Bring on the revolution

Course of Your Life workbookOne of the more exciting and unexpected outcomes of the success of The Trellis and the Vine has been a kind of extended book tour that Col Marshall and I have been doing around the place for the last 18 months—running ‘Trellis and Vine’ workshops, talking to people about the ideas, interacting.

As Col and I have talked with pastors and leaders around the world, one very common issue emerges. Many are keen to begin to re-focus their congregational life on people and ‘vine work’ rather than structures and programs. But the first pressing question is: how can we spread this vision within our congregation? We may be keen to train everyone to be ‘disciple-making disciples’, but what if our people are not so keen? How can we get people to take their eyes off their small ambitions and their daily struggles, and catch the vision of being a disciple-making disciple in every aspect of their lives?

Ultimately, this is not a structural problem, nor one that can be solved by better programs or more impassioned appeals from the front. It’s a heart problem. It’s about what people passionately believe to be important. And therefore it is also a mind problem—since what we really love and long for is intimately connected with how we think about the world and ourselves, and what we think is important.

So we need to blow people’s minds with the wonder of God and the gospel, and to fire their hearts with a new love and joy and enthusiasm for serving Christ not only as a disciple but as a disciple who longs to make and grow other disciples. Simple.

But in reality, how does that kind of revolution happen? The Bible tells us it happens as the Spirit of God wields the word of God like a sword to change minds and transform hearts.

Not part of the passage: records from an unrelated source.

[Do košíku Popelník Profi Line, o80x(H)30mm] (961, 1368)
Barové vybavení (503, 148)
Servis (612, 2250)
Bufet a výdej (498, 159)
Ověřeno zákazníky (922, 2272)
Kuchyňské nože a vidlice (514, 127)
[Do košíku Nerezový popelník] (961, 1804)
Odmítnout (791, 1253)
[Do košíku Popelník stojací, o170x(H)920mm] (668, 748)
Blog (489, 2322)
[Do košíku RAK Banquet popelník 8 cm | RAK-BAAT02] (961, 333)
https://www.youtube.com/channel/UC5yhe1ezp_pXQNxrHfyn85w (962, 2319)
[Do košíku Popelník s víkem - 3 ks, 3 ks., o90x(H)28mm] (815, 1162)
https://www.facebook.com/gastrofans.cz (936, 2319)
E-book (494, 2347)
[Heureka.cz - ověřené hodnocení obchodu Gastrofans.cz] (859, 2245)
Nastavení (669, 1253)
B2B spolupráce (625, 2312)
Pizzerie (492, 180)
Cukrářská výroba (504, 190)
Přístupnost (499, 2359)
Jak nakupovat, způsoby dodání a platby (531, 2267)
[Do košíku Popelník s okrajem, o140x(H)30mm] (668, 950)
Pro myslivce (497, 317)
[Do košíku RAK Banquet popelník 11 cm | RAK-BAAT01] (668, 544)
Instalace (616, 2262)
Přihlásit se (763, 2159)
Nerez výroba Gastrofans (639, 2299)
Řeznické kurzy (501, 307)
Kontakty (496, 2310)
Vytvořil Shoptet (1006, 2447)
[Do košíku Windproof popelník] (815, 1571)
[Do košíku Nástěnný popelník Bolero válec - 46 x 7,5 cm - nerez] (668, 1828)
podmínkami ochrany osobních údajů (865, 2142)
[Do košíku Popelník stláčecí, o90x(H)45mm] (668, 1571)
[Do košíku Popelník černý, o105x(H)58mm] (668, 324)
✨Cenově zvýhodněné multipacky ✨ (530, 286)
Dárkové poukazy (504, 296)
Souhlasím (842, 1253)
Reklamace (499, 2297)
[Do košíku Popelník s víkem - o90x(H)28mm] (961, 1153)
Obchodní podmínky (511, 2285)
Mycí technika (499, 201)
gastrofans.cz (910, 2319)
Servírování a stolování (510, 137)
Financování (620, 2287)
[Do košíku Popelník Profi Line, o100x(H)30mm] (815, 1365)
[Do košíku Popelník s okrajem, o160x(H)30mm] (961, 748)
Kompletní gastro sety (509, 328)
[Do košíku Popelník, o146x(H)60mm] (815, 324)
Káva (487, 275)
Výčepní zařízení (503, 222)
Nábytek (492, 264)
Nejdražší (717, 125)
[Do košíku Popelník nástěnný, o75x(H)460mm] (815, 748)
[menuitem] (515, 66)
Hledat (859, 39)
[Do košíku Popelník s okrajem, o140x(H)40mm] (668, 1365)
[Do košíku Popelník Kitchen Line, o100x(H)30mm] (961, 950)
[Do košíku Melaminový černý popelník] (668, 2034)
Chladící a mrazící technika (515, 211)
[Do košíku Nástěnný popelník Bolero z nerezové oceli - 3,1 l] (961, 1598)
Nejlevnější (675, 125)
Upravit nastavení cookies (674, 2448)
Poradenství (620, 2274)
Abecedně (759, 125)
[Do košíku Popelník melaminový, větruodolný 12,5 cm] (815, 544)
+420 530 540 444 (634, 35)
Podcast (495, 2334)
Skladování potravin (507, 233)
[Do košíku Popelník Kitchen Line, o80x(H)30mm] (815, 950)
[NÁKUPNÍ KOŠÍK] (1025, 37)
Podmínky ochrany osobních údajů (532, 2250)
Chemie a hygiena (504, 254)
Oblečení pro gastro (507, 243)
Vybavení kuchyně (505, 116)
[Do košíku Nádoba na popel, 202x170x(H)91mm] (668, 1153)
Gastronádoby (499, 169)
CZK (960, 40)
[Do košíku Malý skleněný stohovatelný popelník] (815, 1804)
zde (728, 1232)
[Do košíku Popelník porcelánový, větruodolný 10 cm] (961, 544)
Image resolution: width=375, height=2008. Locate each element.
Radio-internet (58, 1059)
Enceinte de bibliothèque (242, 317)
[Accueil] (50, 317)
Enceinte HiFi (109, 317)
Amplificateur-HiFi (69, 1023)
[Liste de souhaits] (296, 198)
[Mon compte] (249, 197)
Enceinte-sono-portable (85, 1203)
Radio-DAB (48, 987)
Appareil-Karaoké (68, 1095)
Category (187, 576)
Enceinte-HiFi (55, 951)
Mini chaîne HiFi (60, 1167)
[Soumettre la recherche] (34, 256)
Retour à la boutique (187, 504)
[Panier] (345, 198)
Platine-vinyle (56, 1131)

If we want to see people change, we need to dig deeply and prayerfully into the Scriptures.

For the past 18 months or so, I’ve been working on doing that with a bunch of people, and seeing if a ministry resource might spring out of that which would help others to do the same. The result is The Course of Your Life.

The Course of Your Life is essentially a framework to help you apply the word of God to people’s lives prayerfully and intensively. The subtitle is ‘a personal revolution’, and that’s what the course seeks to do—to revolutionize hearts and minds by focusing on the central and profound issues of who God is, what he has done in Christ, what his extraordinary plans are for the world and for us, and how that generates a whole new agenda for the course of our lives: to be a disciple-making disciple of Jesus.

The course can be done as part of an ongoing small group, or with a bunch of people that you pull together specifically for the purpose. There are three integrated components:

1. The heart of the course is nine seminars that can be run weekly or fortnightly or in whatever format best suits your context. Each seminar consists basically of Bible study, prayer, discussion and some input to draw it together (either done by the course leader or by using the teaching segments provided on an accompanying DVD).

2. The second strand is a two-day intensive which happens towards the end of the course, which can either be run over a weekend, or over two consecutive Saturdays—or again, in whatever mode suits your people. The intensive pulls together all the material, and gives participants the chance to really think through what it means for each aspect of their lives.

3. The third component is one-to-one Bible reading. Over the duration of the course, participants get together in pairs to read through the book of Colossians, using a variety of one-to-one Bible reading methods. This not only reinforces and strengthens the content, but almost without them realizing it, the participants learn a basic and invaluable ministry skill—of being confident just to open up the Bible with someone else, and read and pray together.

In many ways, The Course of Your Life is like a sequel to The Trellis and the Vine. It takes the basic ministry philosophy and puts it into a framework and a format that can spread that idea to others in your congregation—not as a quick-fix course that you can put lots of people through hurriedly, but as a framework for teaching and training people in relationship, over time.

I think it’s probably the most important thing I’ve ever written. I hope you find it useful.